What is required:
All pictures are to be omitted while the lines starting at the line with "Where should I" and ending at the line with "Given: Open the view menu icon" in the material below are retyped exactly, both ends included.

Source information:
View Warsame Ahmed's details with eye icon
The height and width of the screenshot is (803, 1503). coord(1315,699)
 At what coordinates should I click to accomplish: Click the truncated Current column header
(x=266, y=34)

* * *

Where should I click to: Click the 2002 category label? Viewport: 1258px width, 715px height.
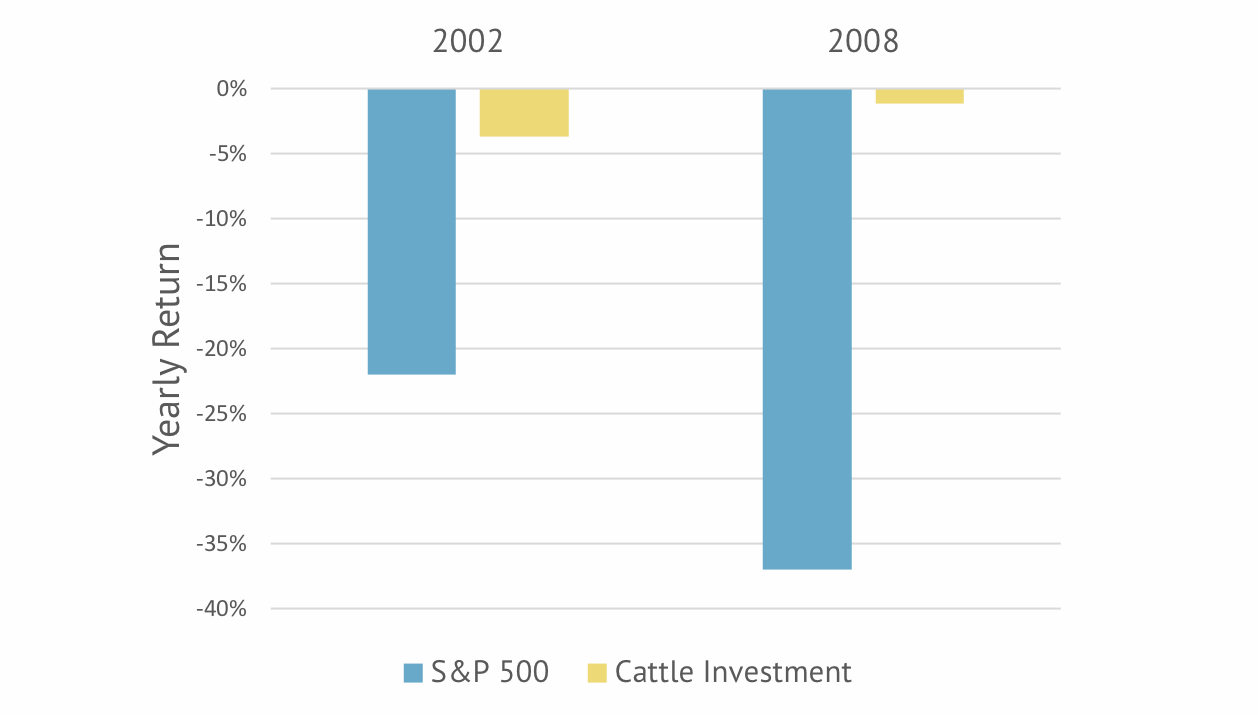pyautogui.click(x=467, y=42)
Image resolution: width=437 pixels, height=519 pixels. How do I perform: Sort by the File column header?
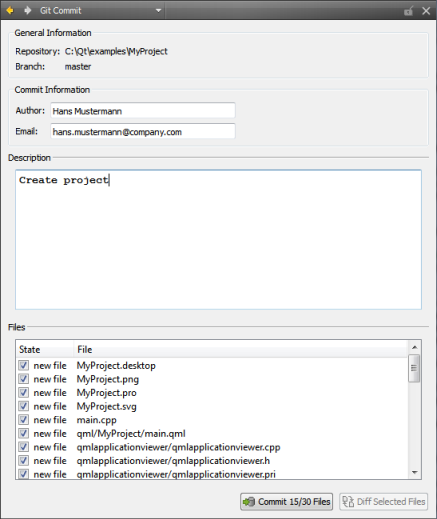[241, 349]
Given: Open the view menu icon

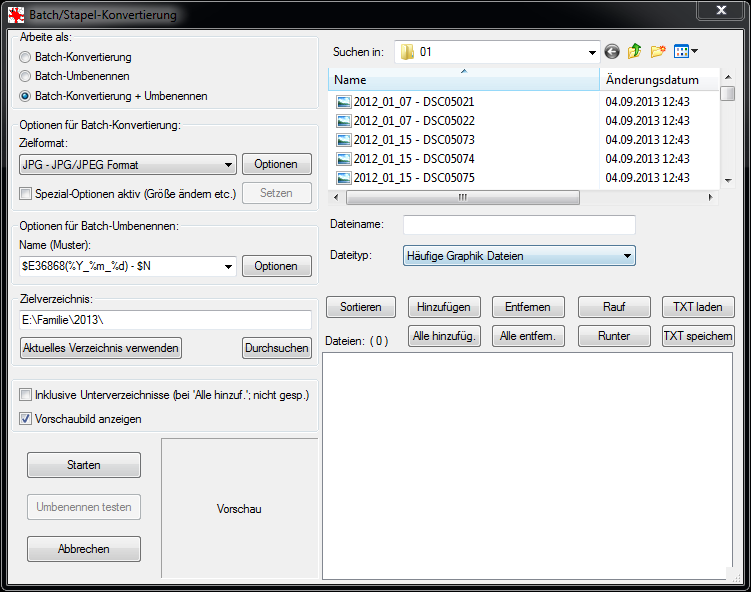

Response box:
Where should I click to: Click the 2002 category label? Viewport: 1258px width, 715px height.
pyautogui.click(x=467, y=42)
Image resolution: width=437 pixels, height=519 pixels. How do I perform: Sort by the File column header?
[241, 349]
Given: Open the view menu icon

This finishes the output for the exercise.